No documento formalizado junto ao CNJ, foi feito o pedido para que sejam canceladas todas as matrículas nos cartórios de registros de imóveis dos títulos definitivos emitidos pelo Instituto de Terras e Colonização do Estado de Roraima) que não atendem à legislação e os que possuem fortes evidências de fraude ou falsificação, em especial há um caso em que o governador Antonio Denarium é o proprietário do imóvel rural.

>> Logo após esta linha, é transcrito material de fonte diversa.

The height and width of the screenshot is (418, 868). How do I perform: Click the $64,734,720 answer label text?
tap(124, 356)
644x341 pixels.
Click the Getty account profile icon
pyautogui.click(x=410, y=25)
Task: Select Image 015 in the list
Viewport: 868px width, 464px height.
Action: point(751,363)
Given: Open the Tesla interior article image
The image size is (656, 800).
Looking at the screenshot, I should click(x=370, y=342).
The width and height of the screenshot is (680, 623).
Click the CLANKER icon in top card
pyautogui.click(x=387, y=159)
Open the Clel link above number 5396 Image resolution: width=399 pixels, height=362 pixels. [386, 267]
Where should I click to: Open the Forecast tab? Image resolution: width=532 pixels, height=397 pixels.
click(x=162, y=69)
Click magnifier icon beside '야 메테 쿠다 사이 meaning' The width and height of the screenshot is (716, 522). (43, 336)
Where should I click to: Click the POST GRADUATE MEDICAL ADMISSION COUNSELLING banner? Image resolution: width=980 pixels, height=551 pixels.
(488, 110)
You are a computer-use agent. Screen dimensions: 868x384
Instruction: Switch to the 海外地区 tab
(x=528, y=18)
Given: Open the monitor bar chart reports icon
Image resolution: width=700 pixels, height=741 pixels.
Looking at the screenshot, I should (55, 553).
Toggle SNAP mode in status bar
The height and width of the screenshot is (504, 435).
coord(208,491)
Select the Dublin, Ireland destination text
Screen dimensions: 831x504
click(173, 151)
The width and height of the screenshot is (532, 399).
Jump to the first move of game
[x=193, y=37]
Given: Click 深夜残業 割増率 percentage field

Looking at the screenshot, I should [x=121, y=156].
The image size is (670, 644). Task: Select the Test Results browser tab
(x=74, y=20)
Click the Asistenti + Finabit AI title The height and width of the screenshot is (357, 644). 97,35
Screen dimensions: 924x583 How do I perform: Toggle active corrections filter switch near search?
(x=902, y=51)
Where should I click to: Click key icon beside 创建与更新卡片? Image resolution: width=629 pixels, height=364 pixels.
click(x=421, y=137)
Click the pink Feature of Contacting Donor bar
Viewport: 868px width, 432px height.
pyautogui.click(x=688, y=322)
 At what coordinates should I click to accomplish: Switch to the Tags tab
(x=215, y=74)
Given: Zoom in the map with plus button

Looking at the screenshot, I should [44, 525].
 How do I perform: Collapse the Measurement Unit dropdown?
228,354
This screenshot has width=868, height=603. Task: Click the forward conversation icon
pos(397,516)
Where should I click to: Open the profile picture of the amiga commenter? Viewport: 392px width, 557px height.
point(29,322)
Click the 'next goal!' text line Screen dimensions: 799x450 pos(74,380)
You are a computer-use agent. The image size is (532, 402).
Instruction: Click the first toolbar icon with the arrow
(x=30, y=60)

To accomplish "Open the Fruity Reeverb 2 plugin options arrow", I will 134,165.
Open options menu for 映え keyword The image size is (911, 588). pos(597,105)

São atingidos por esse pedido os títulos emitidos sem o Assentamento Prévio do Conselho de Defesa Nacional (CDN). Também áreas cujos títulos são flagrantemente falsos por não terem processo no Iteraima, com assinaturas falsificadas. Existem também os fraudulentos, cujos títulos foram emitidos com a assinatura do governador e do presidente do Iteraima, mas que não têm qualquer processo administrativo no órgão fundiário. Ou seja, continua uma verdadeira farra de irregularidades fundiárias.
O caso em que envolve o nome do governador é de uma área na gleba Murupu, zona rural de Boa Vista, no Igarapé Carrapato, ao lado da área Pedra Pintada e Said Salomão. A área de16 hectares, avaliada em R$6 milhões, adquirida por Denarium, está irregularmente titulada. O título está registrado no cartório, mas consta como cancelado no Iteraima. Como governador e saber das irregularidades cometidas no passado, ele se calou e não tomou providências.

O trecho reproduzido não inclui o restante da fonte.